Task to carry out: Retype, exactly as written, every line from the one containing "Given: Open announcements" through the last line of the records below, both included; skip the pictures.

Raw data:
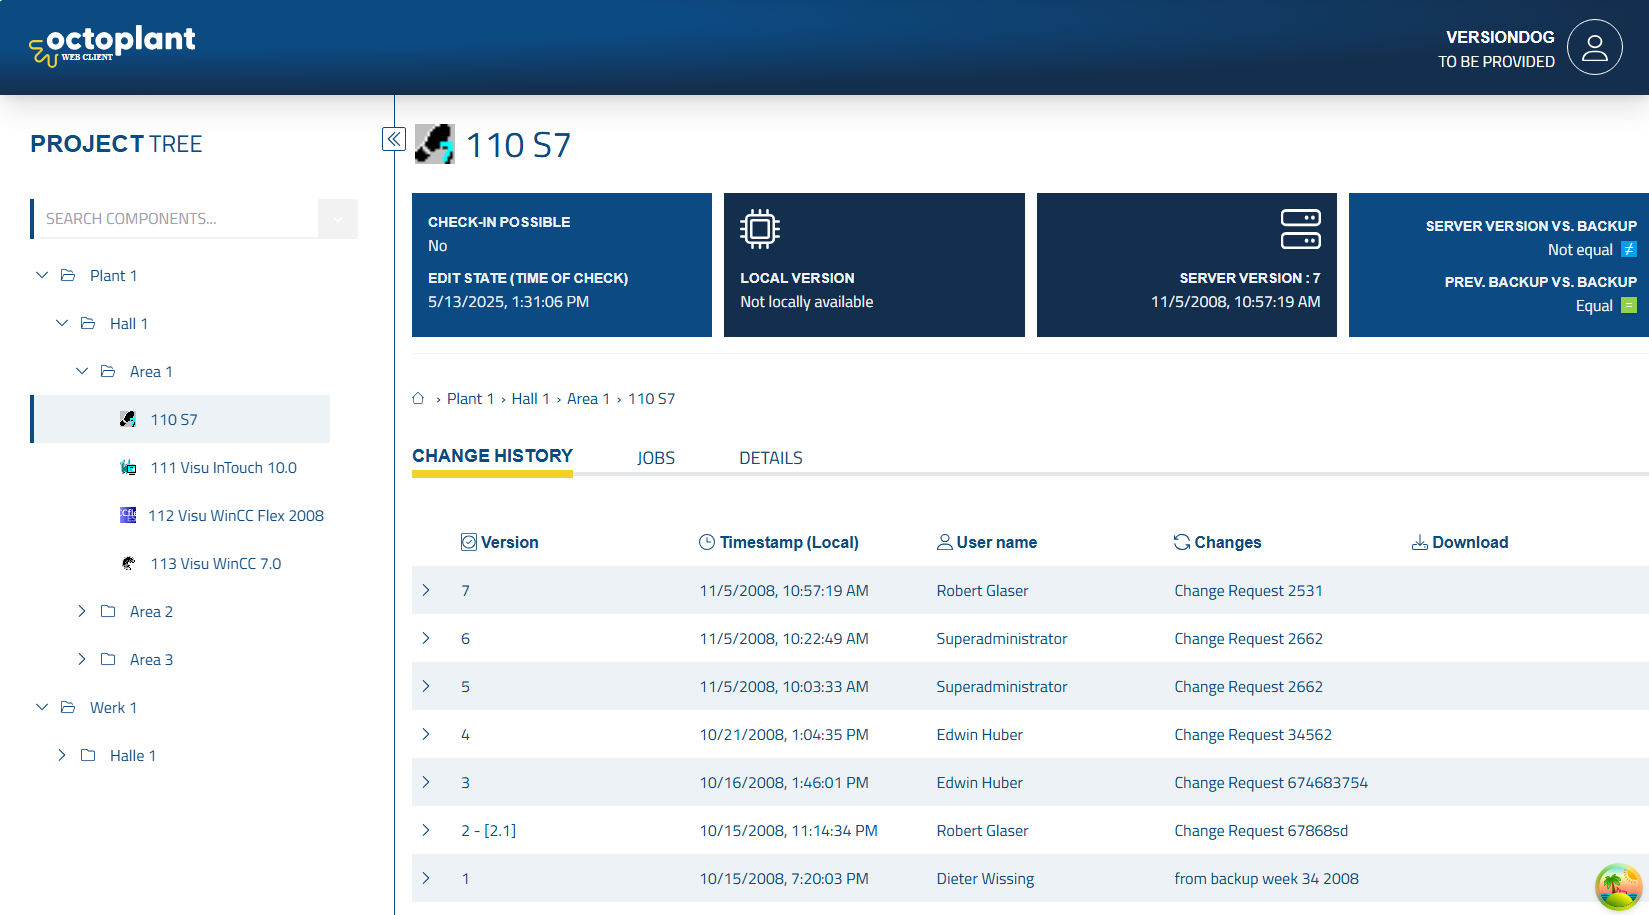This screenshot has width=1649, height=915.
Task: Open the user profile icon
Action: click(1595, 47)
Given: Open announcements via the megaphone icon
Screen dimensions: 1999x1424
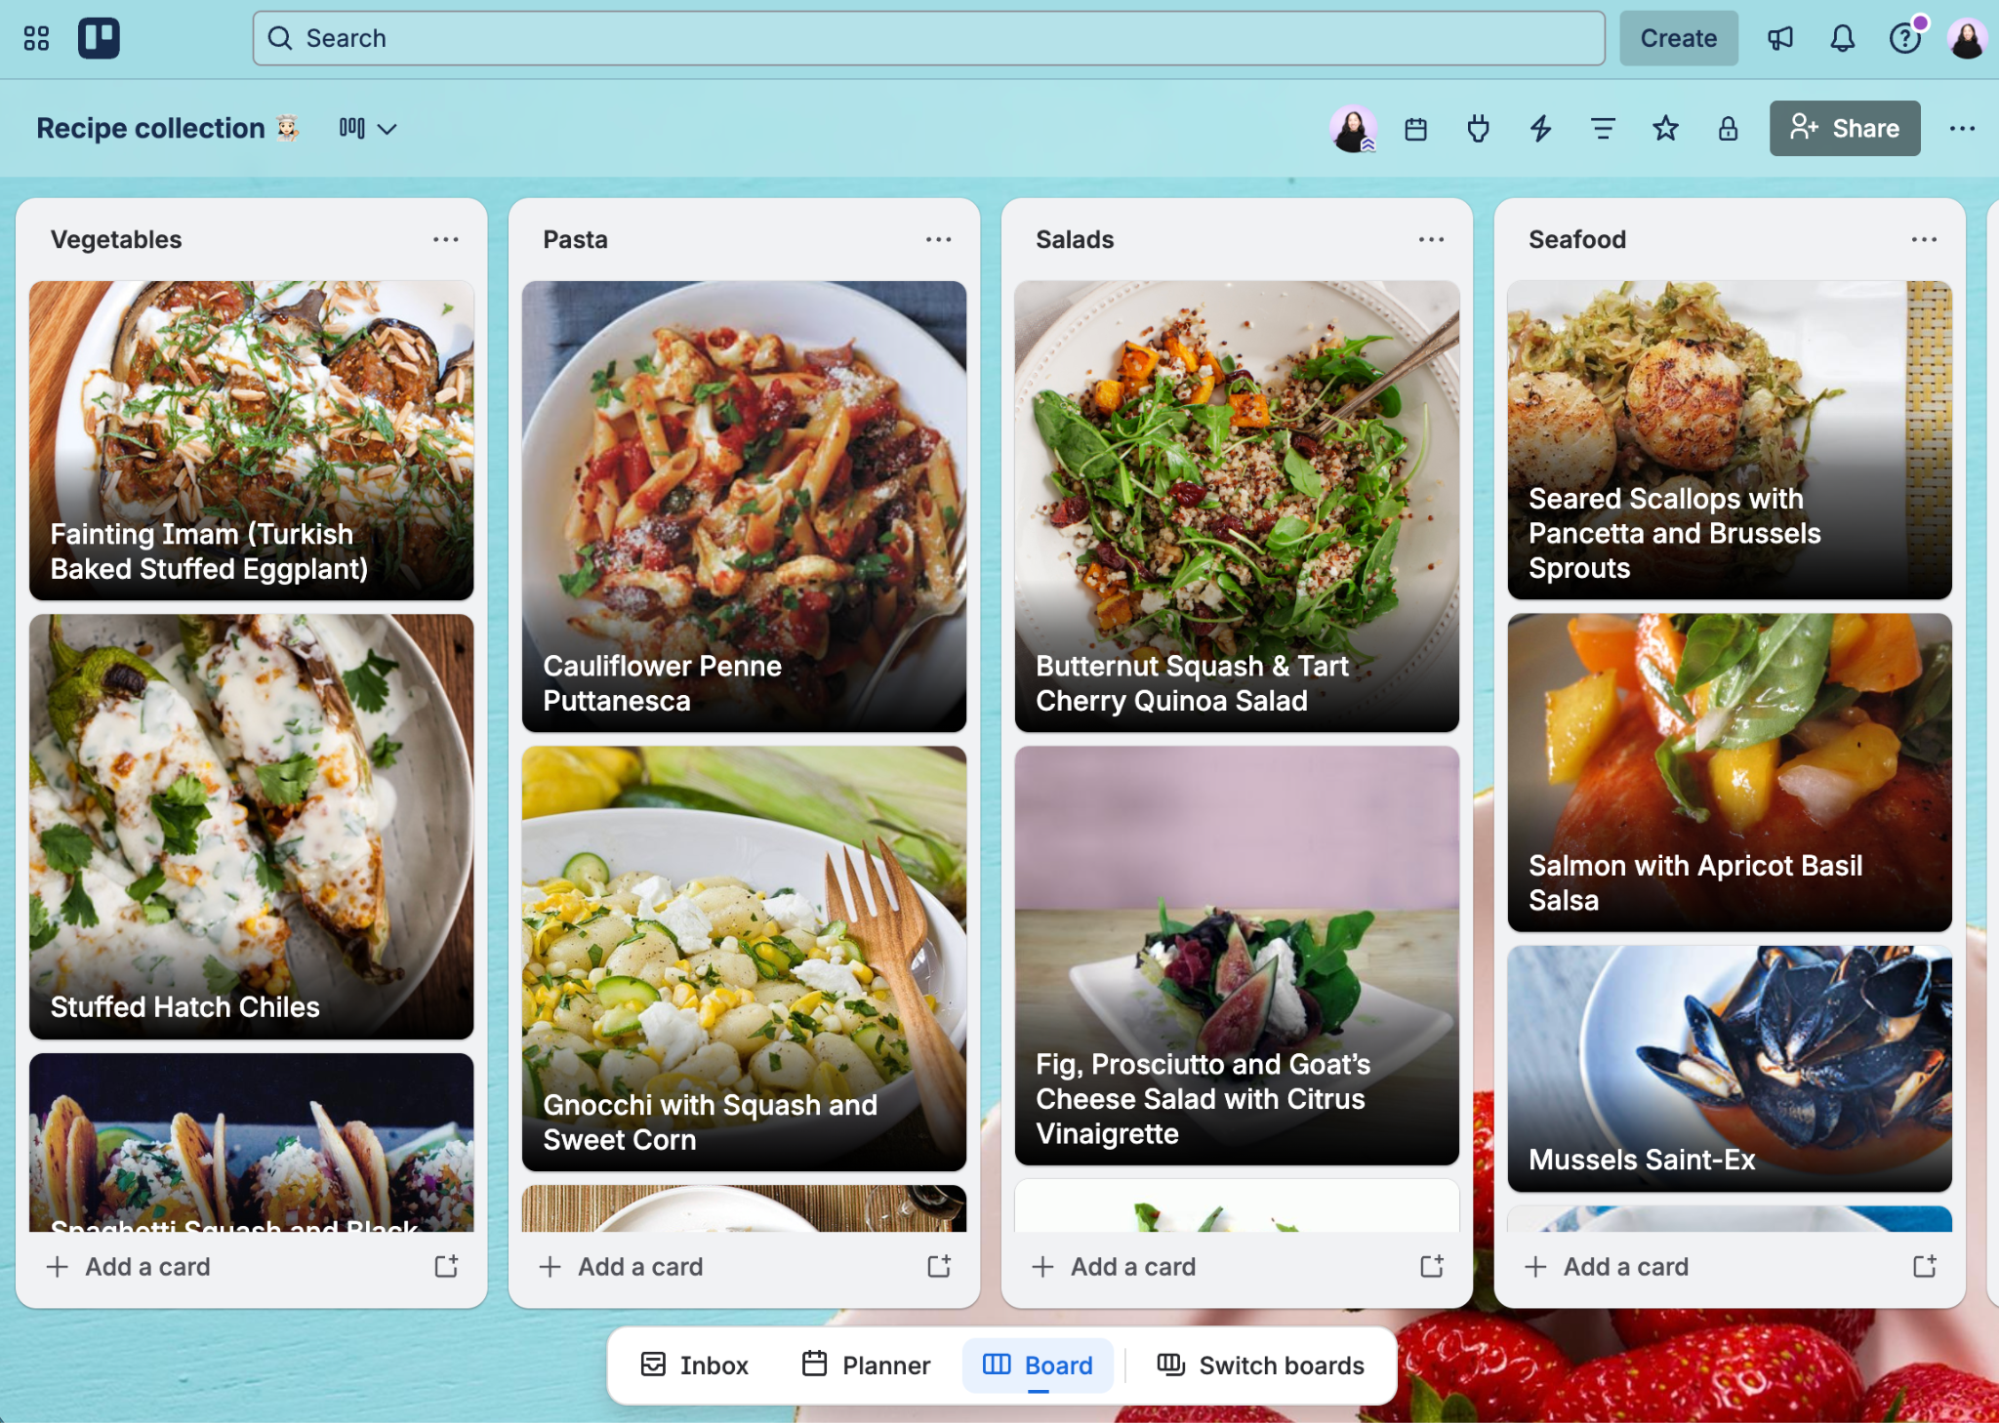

Task output:
Given: Open announcements via the megaphone icon
Screen dimensions: 1999x1424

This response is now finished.